§ **ASSIGNMENT**
Below are some records; find each line that carries the word "agent" and copy it.
......
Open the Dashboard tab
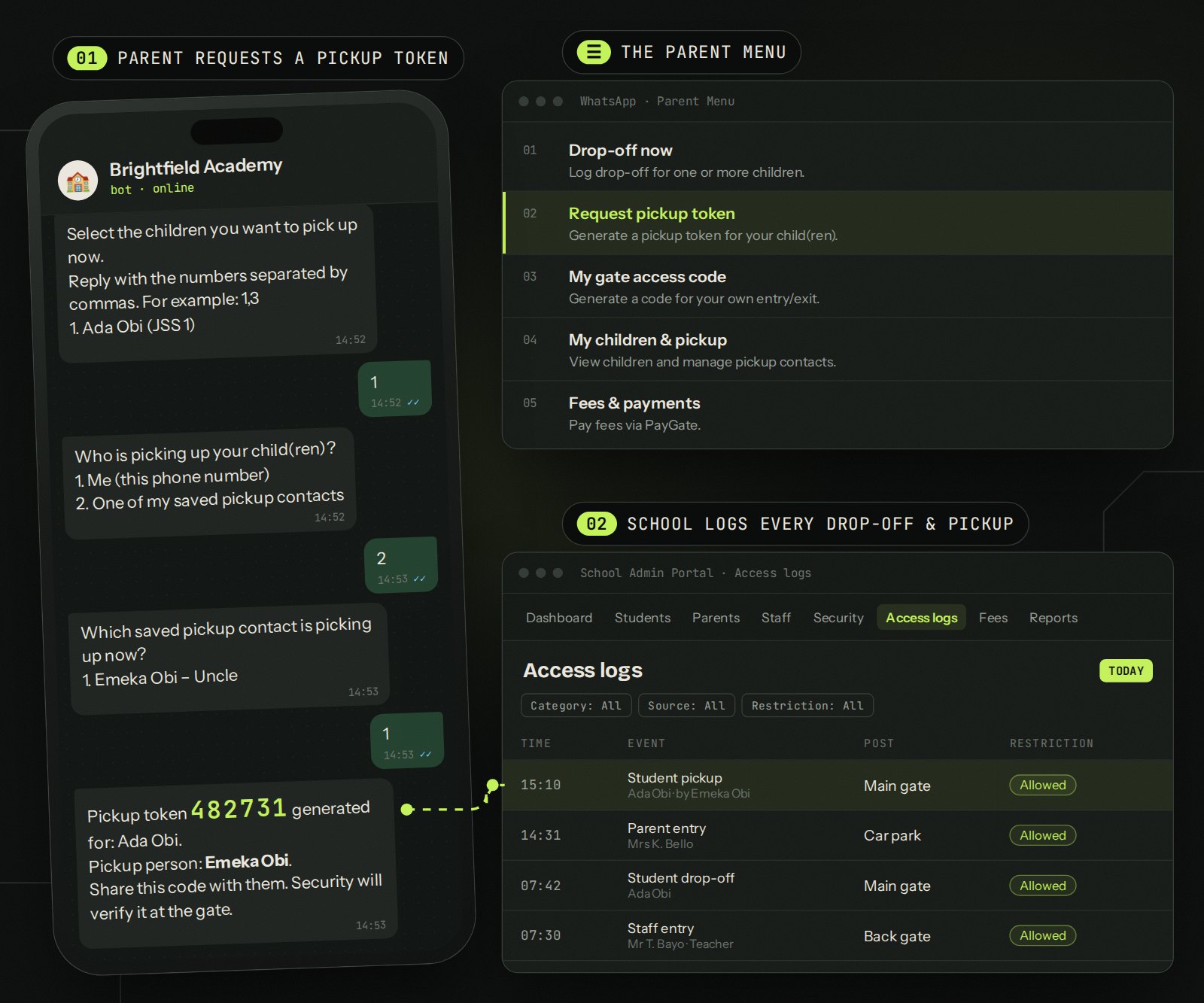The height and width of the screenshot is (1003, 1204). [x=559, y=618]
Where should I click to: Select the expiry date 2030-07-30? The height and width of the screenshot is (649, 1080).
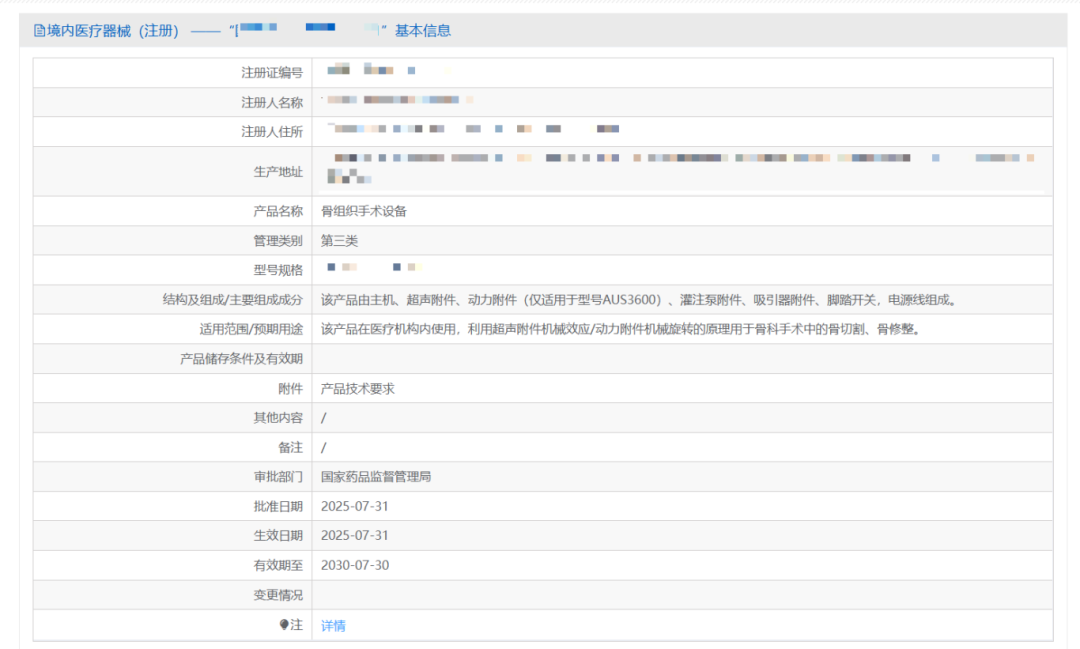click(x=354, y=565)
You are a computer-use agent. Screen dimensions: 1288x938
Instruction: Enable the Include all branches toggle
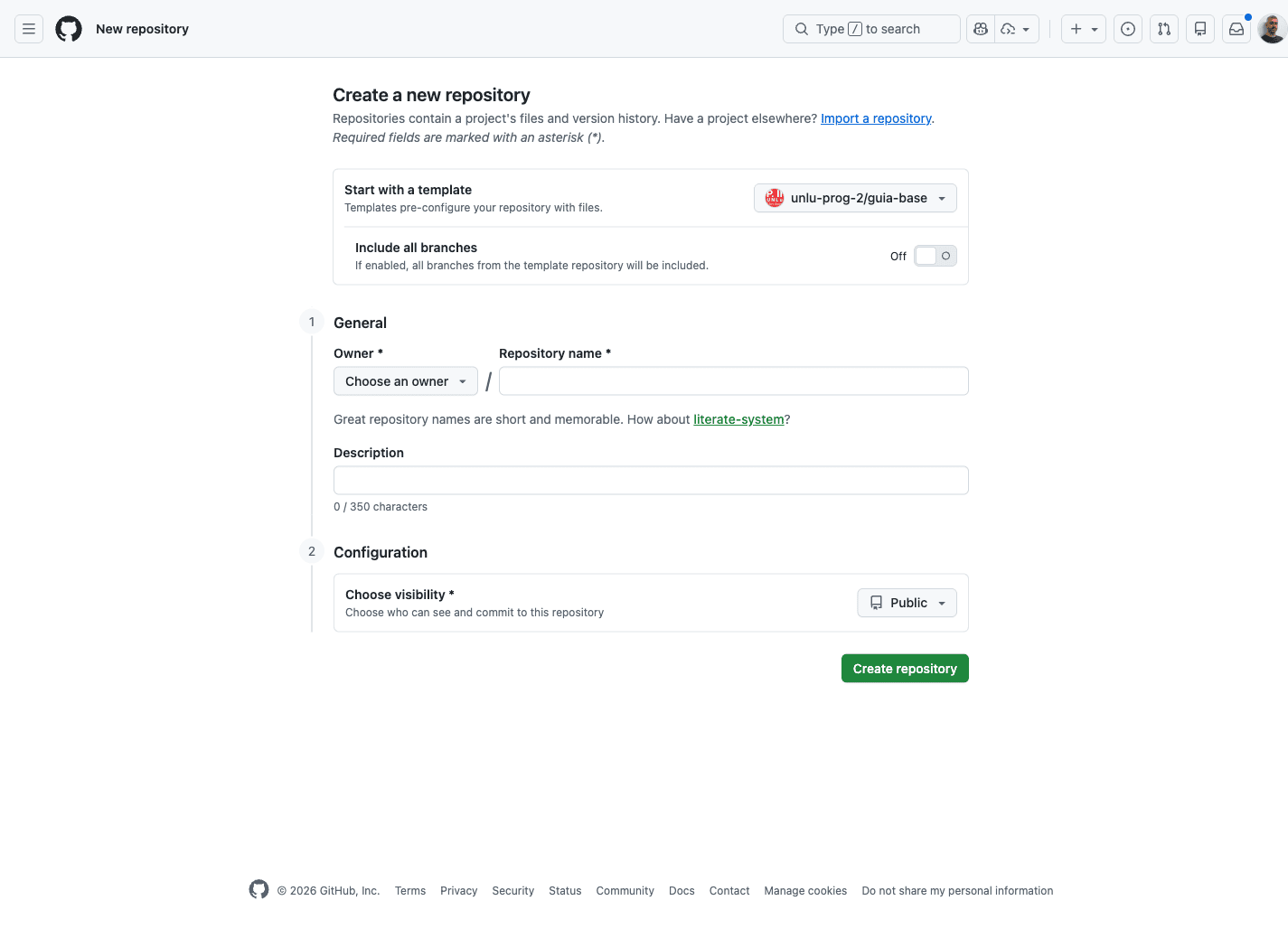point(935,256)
......
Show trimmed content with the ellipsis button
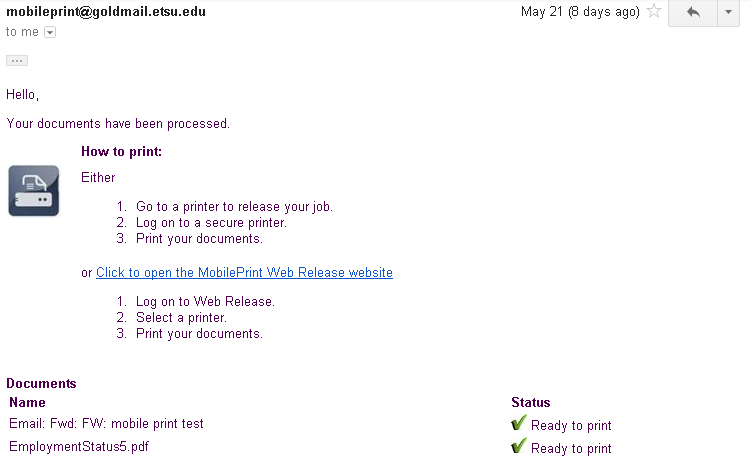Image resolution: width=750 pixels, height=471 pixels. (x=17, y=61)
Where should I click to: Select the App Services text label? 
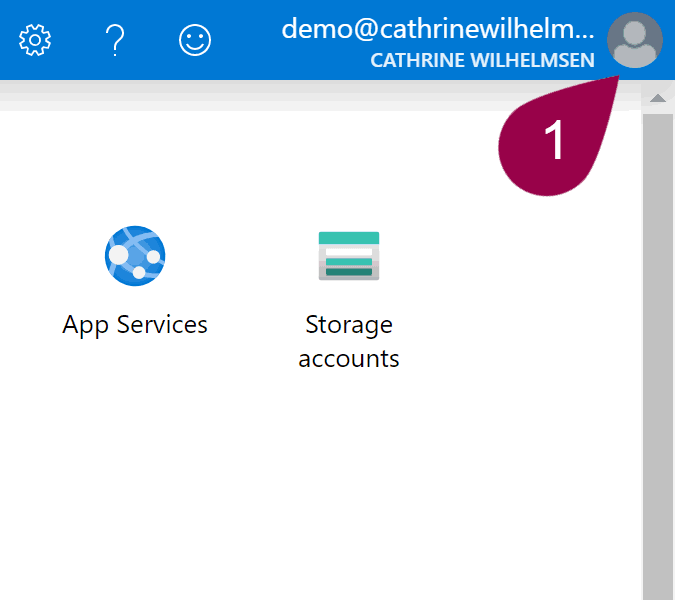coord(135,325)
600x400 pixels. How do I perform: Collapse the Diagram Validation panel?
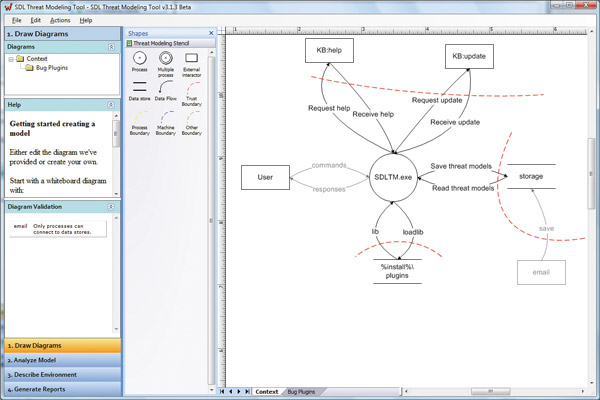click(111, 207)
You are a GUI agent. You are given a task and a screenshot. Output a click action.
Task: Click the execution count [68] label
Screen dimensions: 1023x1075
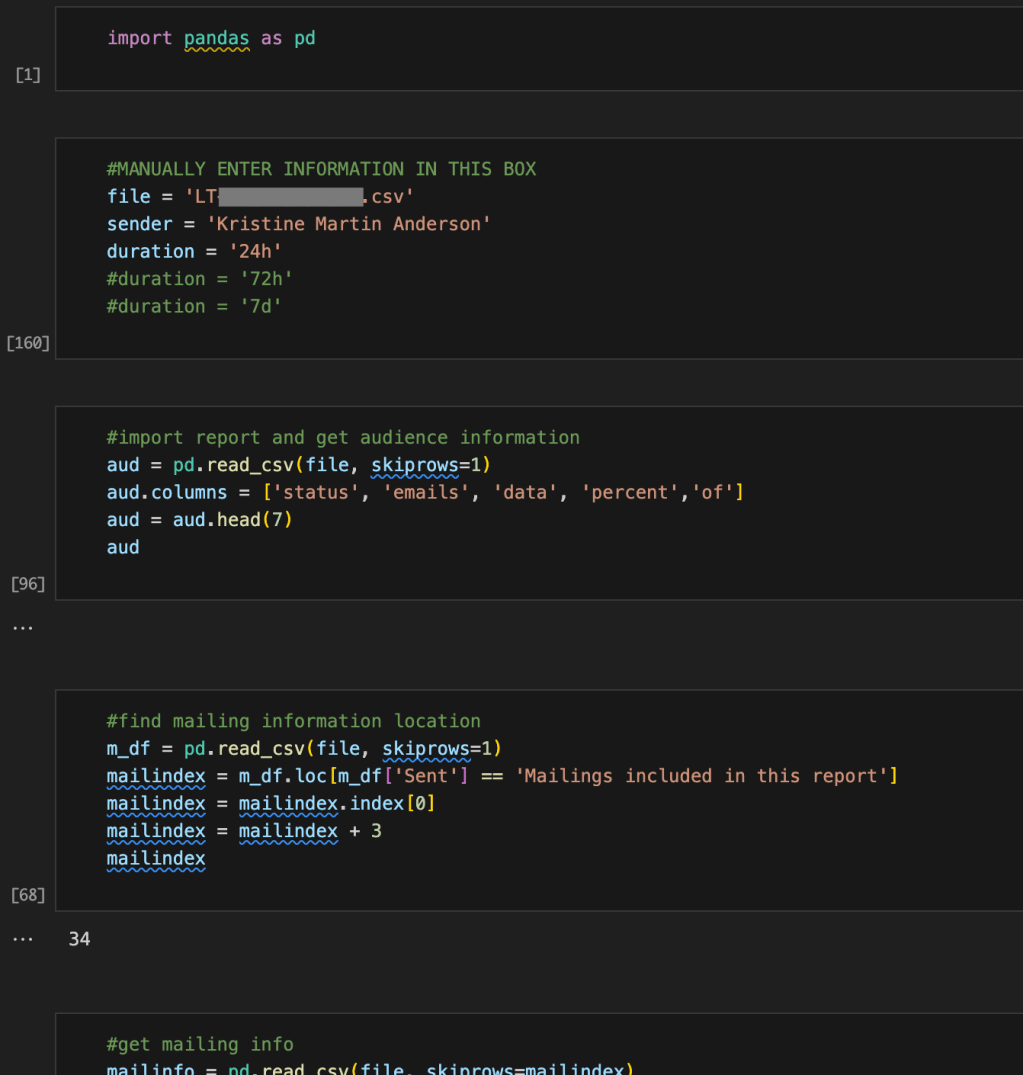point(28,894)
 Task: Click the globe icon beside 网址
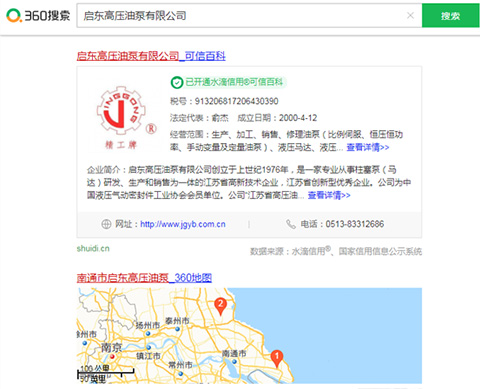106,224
......
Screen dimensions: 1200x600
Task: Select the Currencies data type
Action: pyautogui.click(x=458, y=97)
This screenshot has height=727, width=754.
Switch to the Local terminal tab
......
§ **SOLUTION TO THE EXERCISE**
You are a computer-use agent. Screen dimensions: 1288x938
You are a GUI agent. You are given a task and a screenshot. Output a click action.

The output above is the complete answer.